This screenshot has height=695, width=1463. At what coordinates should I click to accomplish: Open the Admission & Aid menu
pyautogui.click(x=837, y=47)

--

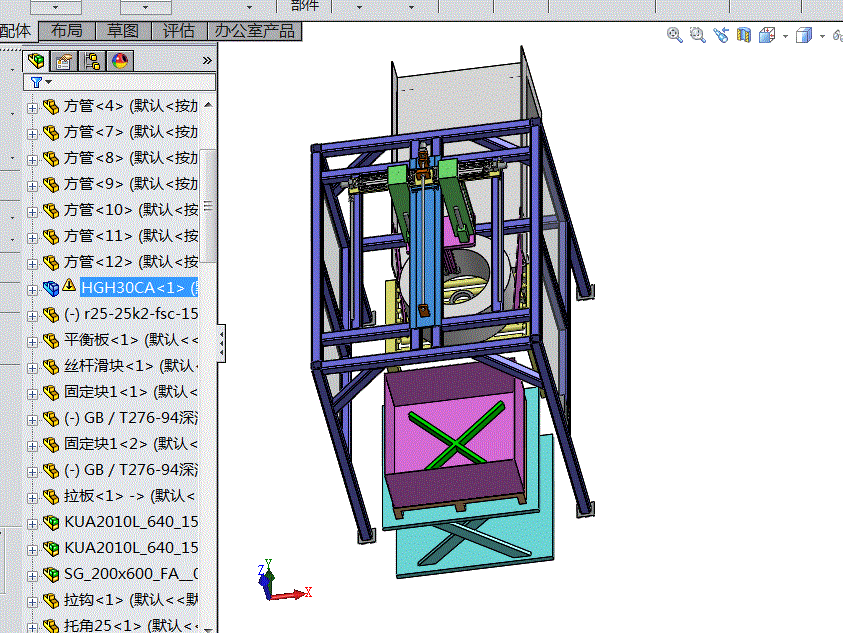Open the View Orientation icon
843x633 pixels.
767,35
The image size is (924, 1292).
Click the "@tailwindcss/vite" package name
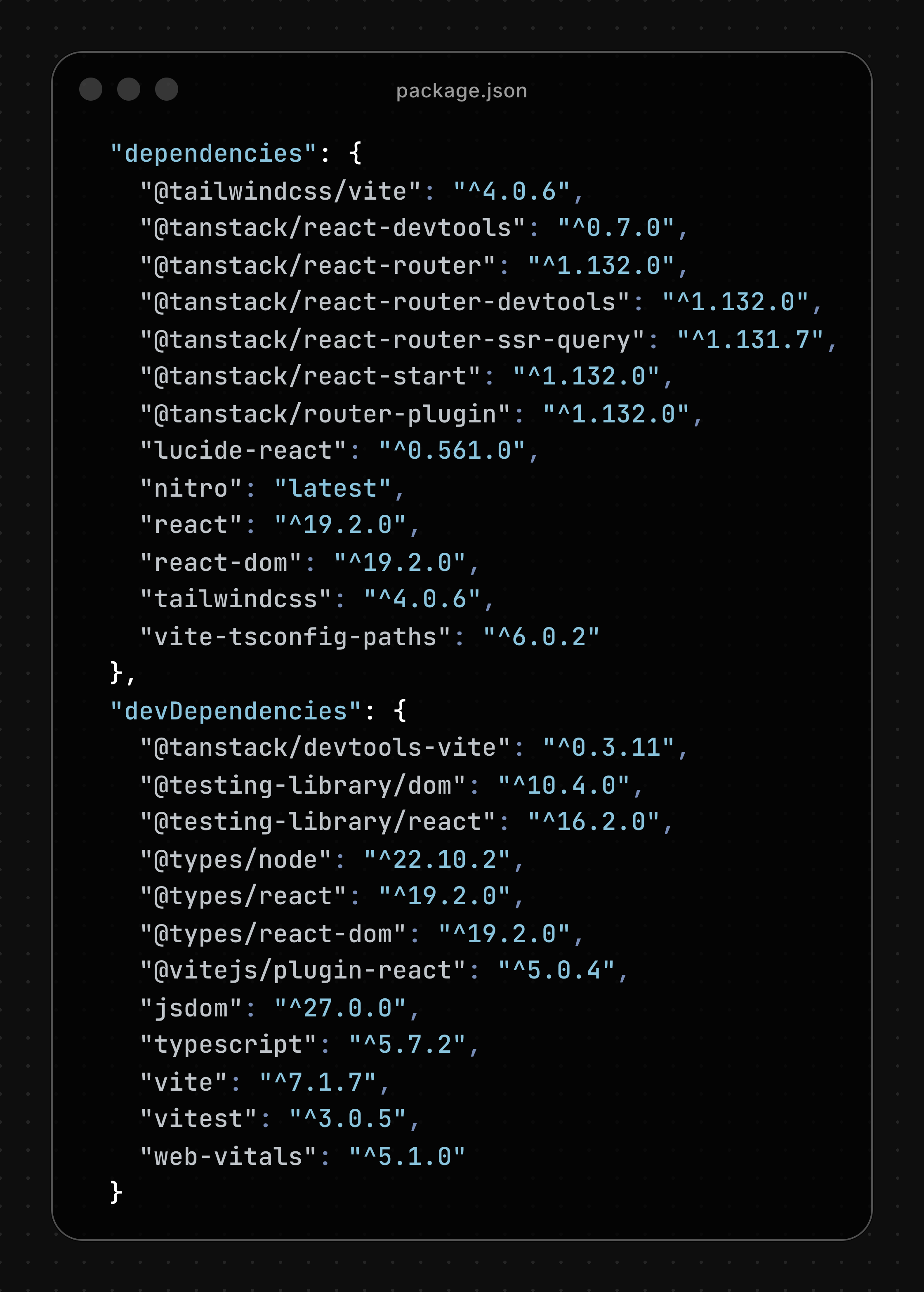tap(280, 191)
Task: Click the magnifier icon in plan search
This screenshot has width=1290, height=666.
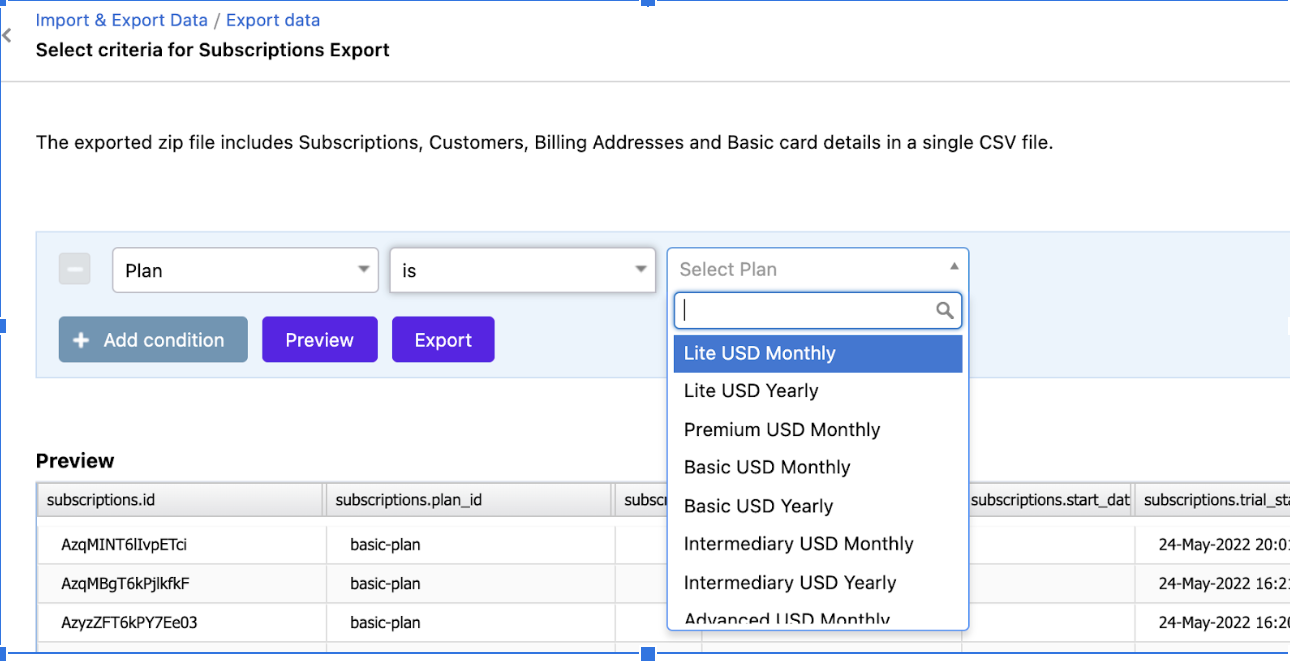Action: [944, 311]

→ **What this task involves**:
Gather every line of the records above that contains the word "screenshot" and copy each of those lines in full.

→ **Exercise solution**:
This screenshot has height=695, width=1463. At what coordinates should I click to accomplish: Open the Admission & Aid menu
This screenshot has width=1290, height=666.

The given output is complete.